As we noted above, calculating a gamma correlation across items between a participants’ JOLs and recall outcomes is a common way to assess relative accuracy. Gamma, however, is sometimes incalculable if either measure shows low variance. Importantly, consider a situation like Shanks and Serra’s (2014) methodology where each participant studied and judged facts from 10 different domains. Researchers can attempt to calculate a relative accuracy score for each of the 10 topics for each participant, but a missing value for any single topic would eliminate that participant from the entire analysis. As noted by Witherby et al. (2023), only 10 of 50 participants in Shanks and Serra’s (2014) first experiment had calculable relative accuracy scores for all 10 topics. When examining scores only for those 10 participants, relative accuracy did not differ by topic ranking, F(9,81) = 0.917, MSE = 0.233, p = .515, ηp2 = .092. Concordantly, there was no linear relationship between relative accuracy and domain familiarity (p = .333, ηp2 = .104).
The main reason that a gamma correlation might not be calculable is that one (or both) of the variables being correlated show little or no variance.
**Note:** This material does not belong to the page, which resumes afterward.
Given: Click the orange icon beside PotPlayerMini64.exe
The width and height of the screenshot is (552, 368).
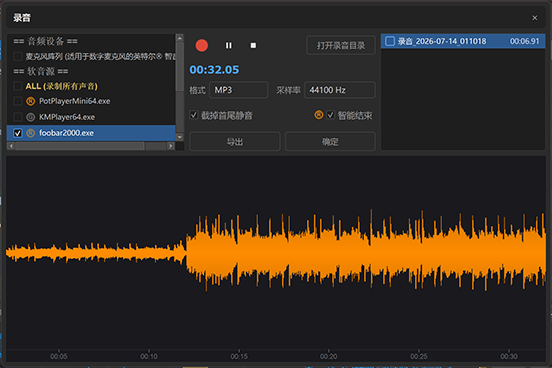Looking at the screenshot, I should coord(31,101).
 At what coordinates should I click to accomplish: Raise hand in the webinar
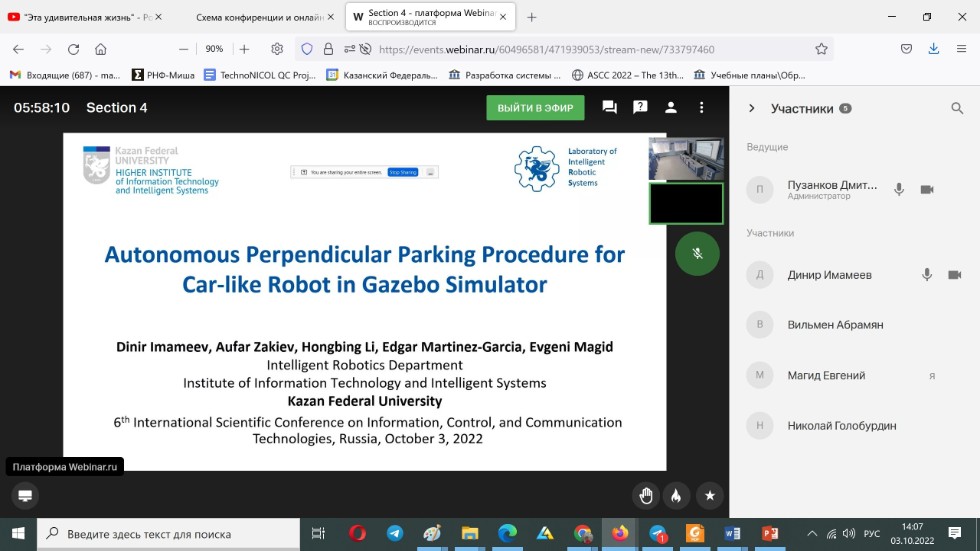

As an example, consider participants who correctly recall all items; even if their JOLs are quite varied, there is no variance for the recall measure, so a gamma correlation cannot be calculated. The participants could not have assigned higher JOLs to recalled items and lower JOLs to nonrecalled items, because they recalled all the items. In Shanks and Serra’s (2014) studies and in the present studies, a gamma correlation could be calculated between JOLs and recall for each topic (i.e., 10 values per participant). Analyzing these scores with a repeated-measures ANOVA requires a participant to have a score for each topic. If a participant is missing even one score, he or she would be completely excluded from the analysis. As such, an alternative is to input values of zero for any gamma correlation that could not be calculated due to low variance. The value of zero conveys the same information as a missing value—there is no ordinal relationship between the two variables—but allows all participants to be included in the analysis.
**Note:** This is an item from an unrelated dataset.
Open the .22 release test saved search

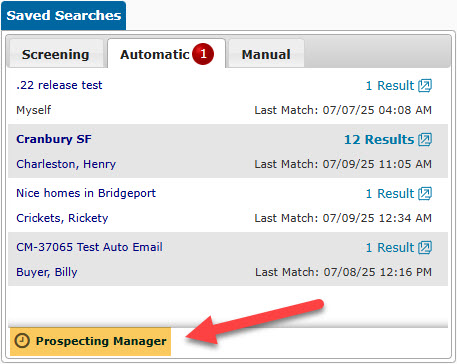pos(59,85)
To examine the relationship between relative accuracy and domain familiarity further, we input values of zero for any gamma correlation that could not be calculated. All means were still significantly greater than zero (all ps < .001), indicating that participants’ relative accuracy within topics was better than chance after adding in the missing values and that inputting values of zero did not artificially deflate these scores beyond consideration (see Griffin et al. 2009, for some discussion of the need to have means above zero). These new means appear in Figure 1c. Although relative accuracy still did not differ by topic ranking, F(9,441) = 1.014, MSE = 0.226, p = .428, ηp2 = .020, the linear relationship was significant, (p = .008, ηp2 = .137), with relative accuracy higher for better-known topics than for lesser-known topics. As inputting 0 s for missing values allowed us to consider relative accuracy more fully under the current paradigm, we also used this strategy in the subsequent studies.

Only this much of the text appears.